The Black Keys Heat Up Cold and Wet Crowd

Well, that was interesting. Mixed feelings are really the most prominent ones when it comes to the whole experience of the fourth night at Cisco Ottawa Bluesfest. On a night that began with the humble, orchestral beauty of the Newfoundland collective Hey Rosetta! on The Hard Rock stage, then turned into an hour wait after being beaten by torrential raindrops and ended with the tardy but shattering slam-rock of headliners The Black Keys – you could say that most of us were a little beside ourselves.

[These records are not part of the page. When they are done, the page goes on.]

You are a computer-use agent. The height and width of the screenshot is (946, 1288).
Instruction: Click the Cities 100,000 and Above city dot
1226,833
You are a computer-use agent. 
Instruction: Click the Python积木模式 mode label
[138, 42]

After Rise Against finished their crashing punk-rock set to open the night, the darkening sky and initial spatter of rain caused the concert goers to question their next move. They could stay in the audience and frustrate others with unwieldy umbrellas, leave the grounds entirely, or stick it out fully unprepared and ready to get a little damp and dirty.

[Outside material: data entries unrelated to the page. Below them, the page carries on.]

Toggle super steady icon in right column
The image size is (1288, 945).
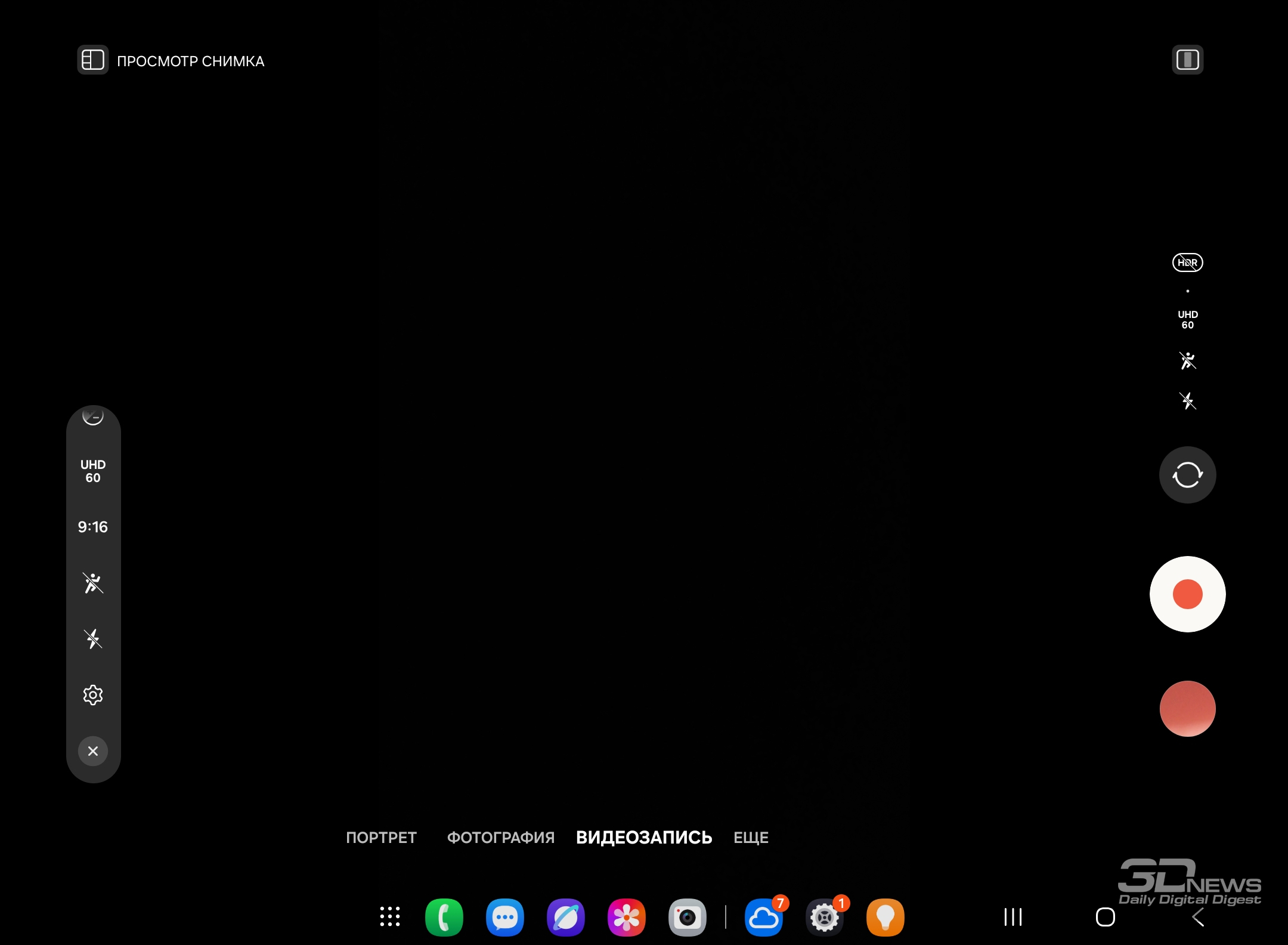[x=1187, y=360]
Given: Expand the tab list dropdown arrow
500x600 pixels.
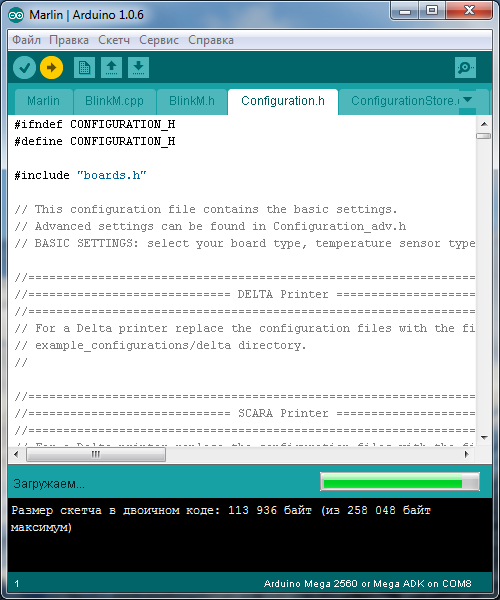Looking at the screenshot, I should (x=467, y=100).
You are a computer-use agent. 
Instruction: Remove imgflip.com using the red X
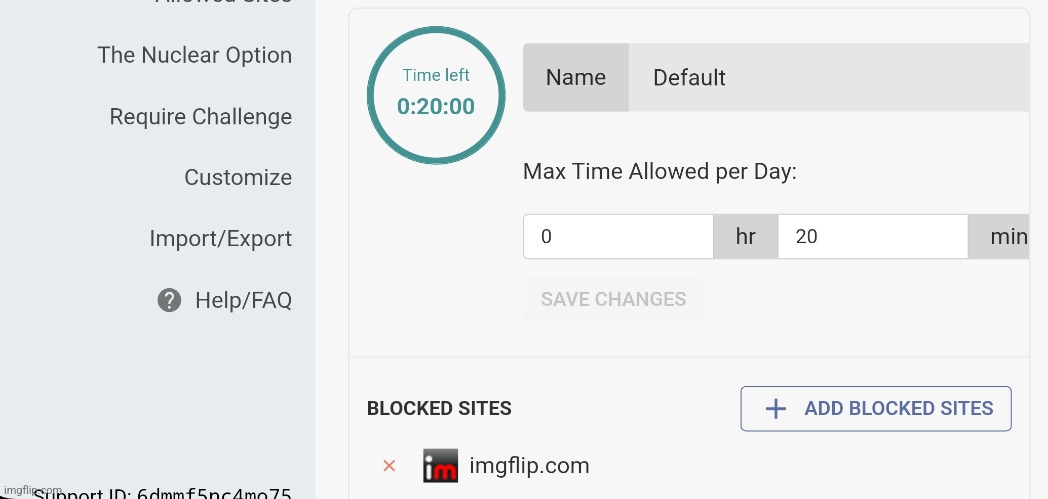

Most dedicated festival-goers and Black Keys fans chose the latter, and although the nearly hour and 20-minute wait for the headliners was one of the most unenjoyable concert stands for miles, the prize at the finish line was unbelievable. You see, the wait for the band was understandable at first upon watching the violent downpour lead to technicians tarping the instruments and equipment. But, after no communication from a festival spokesperson or messaging on the big screens (aside from a brief WordPad message nearly all the way into the long haul wait), the morale felt low and the crowd was agitated from within. In the middle of the heaps, it thinned and shifted as some left disgruntled and projecting boos, while others (myself and crew) were not pleased but completely determined to rock. Don’t get me wrong, the expected 25,000 fans wasn’t a far off prediction; even after the cold and blustery episode, the house was still packed with the anticipation of getting to see the famed Ohio blues-rockers jump on stage for the last half-hour of the night.

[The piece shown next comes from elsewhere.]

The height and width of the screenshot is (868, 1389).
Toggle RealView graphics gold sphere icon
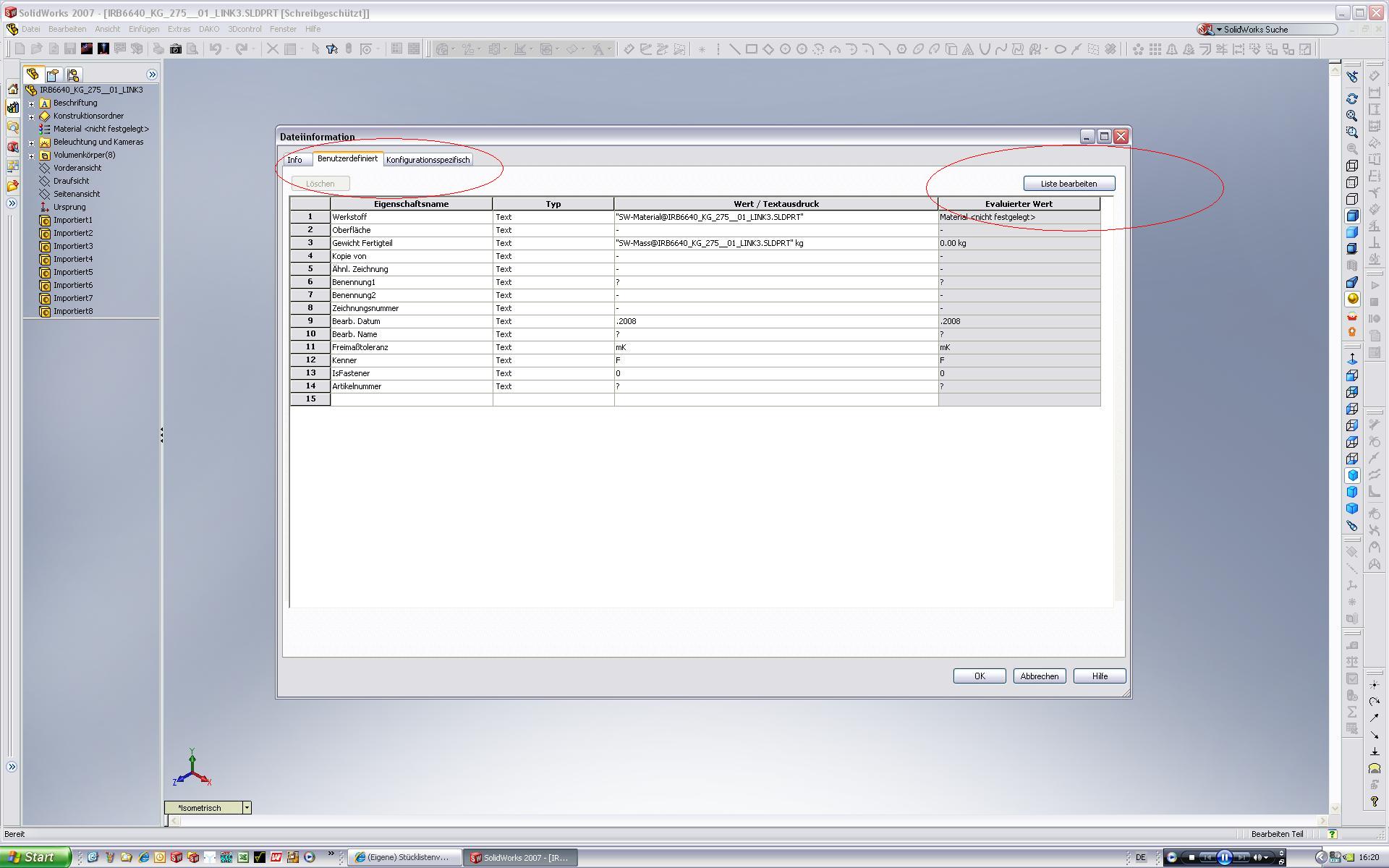pos(1351,299)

The disappointing lack of communication was easier to forget as soon as Dan Auerbach and his drumming sidekick Patrick Carney took the stage at 10:40 pm, hammering out the first beats and fuzzy guitar strums of “Everlasting Light” off the Grammy-winning album Brothers to an enthralled fan base. The pair played mainly the scorching rock ‘n roll album, which is chock-full of catchy blues-rock concepts and storylines that have captivated the music universe. Although surprised to hear that the band wasn’t at first more apologetic for the tardy start time, the trimmed and clean-cut Auerbach dove head first into playing as many addictive tunes as soon as possible; powering through percussion-heavy tracks like “Howlin’ for You,” “She’s Long Gone” and “Strange Times.” Carney looked like he was running a marathon as he pummeled his sticks down on to the drum set, while Auerbach exuded determination to tear his guitar strings apart with undeniably sizzling solos and creamy smooth vocals. When the sound cut out suddenly, grumbles and boos rose up again before the issue was sorted, and Auerbach made clear, “Against all odds we’re going to keep going, until they tell us to stop playing.”

Closing out with upbeat hot rock like “Sinister Kid,” Auerbach commented that the organizers were telling them “this would be the last song of the night.” His response? “Well, maybe it is…maybe it isn’t. We’ll just have to figure that out,” he smirked as the thousands roared at the hint of an encore, which would technically break Bluesfest’s noise curfew. Sure enough, past our curfew and bedtime, we were treated to a few more before the brave rockers left the stage; and we left Bluesfest soaking, a little flabbergasted – but ecstatic that the cold wind and drizzle in the air had been replaced with the hottest rock ‘n roll on the planet.